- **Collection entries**
━━━━
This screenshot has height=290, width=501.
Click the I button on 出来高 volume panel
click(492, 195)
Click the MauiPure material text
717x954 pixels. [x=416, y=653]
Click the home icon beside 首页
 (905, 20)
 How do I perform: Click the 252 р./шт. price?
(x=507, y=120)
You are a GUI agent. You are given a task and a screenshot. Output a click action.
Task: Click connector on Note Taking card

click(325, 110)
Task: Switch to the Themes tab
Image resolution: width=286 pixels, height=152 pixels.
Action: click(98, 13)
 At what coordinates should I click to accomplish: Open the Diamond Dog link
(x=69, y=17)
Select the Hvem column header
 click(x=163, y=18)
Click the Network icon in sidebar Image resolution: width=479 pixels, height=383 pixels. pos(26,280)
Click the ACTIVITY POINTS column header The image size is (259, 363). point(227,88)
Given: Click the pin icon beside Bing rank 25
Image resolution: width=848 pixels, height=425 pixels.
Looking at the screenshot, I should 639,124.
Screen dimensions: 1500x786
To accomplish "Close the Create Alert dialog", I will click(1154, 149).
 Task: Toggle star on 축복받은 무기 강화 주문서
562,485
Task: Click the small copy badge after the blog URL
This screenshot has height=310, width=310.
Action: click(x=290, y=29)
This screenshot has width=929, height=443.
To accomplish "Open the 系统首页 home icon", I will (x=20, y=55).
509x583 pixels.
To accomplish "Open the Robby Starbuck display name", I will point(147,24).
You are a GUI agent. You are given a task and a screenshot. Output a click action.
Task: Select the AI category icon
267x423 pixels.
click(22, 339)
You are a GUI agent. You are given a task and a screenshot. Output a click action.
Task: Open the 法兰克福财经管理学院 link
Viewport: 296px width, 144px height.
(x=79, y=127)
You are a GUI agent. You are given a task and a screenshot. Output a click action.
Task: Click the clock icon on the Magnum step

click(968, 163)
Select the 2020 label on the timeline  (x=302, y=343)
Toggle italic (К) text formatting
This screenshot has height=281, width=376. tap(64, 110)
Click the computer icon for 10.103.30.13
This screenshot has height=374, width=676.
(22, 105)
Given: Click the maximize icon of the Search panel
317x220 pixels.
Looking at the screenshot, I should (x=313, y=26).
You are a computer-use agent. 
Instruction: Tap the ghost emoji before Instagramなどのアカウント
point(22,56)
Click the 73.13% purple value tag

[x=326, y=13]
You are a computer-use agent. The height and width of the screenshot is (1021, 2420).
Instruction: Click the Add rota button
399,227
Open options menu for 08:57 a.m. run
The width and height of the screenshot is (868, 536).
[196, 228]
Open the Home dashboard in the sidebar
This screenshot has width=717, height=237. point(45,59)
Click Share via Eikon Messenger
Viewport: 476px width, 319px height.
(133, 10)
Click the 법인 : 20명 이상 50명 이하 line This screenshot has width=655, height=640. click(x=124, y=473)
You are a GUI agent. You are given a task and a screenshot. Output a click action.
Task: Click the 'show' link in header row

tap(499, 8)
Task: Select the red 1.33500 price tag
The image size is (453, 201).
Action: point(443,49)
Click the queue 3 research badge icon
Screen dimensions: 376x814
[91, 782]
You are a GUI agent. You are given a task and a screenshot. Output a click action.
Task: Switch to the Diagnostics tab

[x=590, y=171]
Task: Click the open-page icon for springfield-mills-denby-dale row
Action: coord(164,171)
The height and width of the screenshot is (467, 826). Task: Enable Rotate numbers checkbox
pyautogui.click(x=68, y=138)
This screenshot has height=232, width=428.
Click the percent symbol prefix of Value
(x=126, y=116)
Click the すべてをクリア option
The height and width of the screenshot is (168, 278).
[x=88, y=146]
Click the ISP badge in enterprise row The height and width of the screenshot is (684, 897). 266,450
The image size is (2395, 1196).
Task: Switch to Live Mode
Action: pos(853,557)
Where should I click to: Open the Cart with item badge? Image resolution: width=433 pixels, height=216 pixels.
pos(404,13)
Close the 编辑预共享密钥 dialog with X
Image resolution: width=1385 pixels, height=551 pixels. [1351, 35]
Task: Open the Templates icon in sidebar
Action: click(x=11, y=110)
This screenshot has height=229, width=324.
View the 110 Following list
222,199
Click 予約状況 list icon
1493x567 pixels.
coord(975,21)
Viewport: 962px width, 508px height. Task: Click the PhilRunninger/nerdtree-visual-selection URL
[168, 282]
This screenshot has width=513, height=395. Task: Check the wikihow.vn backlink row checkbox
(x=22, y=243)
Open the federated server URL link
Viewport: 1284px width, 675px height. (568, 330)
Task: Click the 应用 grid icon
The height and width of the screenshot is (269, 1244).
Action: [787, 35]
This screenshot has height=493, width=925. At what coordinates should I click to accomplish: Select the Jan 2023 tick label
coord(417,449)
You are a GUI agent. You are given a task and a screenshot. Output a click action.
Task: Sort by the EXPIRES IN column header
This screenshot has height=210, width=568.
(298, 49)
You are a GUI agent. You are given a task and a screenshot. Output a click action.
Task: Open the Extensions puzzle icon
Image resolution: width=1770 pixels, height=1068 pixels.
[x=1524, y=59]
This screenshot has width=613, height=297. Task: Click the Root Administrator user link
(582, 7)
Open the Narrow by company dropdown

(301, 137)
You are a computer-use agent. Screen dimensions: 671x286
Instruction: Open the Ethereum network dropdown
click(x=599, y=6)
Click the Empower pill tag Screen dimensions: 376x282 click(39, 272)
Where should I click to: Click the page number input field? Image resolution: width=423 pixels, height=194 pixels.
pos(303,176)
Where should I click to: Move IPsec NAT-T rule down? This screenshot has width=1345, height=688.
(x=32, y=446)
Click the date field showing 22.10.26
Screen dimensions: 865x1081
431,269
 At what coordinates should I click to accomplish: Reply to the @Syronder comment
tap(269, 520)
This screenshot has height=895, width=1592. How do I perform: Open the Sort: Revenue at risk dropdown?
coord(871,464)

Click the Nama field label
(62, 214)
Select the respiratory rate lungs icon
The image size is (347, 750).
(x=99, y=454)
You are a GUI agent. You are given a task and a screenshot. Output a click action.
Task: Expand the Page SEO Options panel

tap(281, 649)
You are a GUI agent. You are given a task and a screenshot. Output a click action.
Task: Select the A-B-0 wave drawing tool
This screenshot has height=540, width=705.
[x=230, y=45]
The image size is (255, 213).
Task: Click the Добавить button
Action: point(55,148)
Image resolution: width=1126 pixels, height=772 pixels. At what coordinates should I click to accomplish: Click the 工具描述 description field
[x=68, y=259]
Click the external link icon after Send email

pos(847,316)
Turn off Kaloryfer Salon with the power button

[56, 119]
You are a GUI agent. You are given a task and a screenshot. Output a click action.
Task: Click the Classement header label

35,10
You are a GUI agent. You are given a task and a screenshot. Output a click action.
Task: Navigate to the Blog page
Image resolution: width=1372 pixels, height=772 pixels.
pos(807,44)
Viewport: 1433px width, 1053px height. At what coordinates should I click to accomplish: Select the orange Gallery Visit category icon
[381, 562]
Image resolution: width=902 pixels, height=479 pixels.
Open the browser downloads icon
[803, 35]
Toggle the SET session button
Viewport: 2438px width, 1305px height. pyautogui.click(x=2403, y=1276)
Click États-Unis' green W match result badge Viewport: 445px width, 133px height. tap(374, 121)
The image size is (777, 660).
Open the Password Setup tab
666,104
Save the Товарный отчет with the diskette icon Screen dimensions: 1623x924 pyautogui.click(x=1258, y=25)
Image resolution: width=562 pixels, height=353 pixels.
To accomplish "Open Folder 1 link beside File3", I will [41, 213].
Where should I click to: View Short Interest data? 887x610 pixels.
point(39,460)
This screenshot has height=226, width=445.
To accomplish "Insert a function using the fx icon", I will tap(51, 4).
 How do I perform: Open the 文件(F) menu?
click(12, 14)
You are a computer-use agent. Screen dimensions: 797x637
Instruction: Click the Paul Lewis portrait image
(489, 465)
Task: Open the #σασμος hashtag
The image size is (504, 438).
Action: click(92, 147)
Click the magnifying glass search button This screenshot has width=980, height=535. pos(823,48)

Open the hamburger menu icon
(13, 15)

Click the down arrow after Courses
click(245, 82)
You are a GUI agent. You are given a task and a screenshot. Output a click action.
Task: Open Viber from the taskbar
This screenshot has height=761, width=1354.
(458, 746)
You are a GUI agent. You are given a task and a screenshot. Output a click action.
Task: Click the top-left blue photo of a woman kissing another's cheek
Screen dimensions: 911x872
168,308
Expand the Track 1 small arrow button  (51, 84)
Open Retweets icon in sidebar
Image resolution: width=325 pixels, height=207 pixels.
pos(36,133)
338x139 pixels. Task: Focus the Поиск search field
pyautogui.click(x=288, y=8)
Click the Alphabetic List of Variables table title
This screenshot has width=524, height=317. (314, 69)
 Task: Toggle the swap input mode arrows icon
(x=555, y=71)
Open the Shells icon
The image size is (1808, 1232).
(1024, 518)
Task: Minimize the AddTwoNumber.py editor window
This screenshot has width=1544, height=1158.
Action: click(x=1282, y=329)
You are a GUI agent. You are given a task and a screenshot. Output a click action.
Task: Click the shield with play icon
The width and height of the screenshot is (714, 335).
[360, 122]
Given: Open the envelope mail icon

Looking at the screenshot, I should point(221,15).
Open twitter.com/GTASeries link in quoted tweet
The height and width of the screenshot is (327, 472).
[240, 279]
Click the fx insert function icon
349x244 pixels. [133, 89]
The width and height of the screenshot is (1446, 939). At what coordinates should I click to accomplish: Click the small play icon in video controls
━━━━
- **Problem to work on**
Return each line of the material containing the string "with", matching case exactly.

- **Exercise result**
Where should I click to: Open the Cart with item badge? Image resolution: width=433 pixels, height=216 pixels.
Close the 编辑预共享密钥 dialog with X
Turn off Kaloryfer Salon with the power button
Save the Товарный отчет with the diskette icon Screen dimensions: 1623x924 pyautogui.click(x=1258, y=25)
Task: Click the shield with play icon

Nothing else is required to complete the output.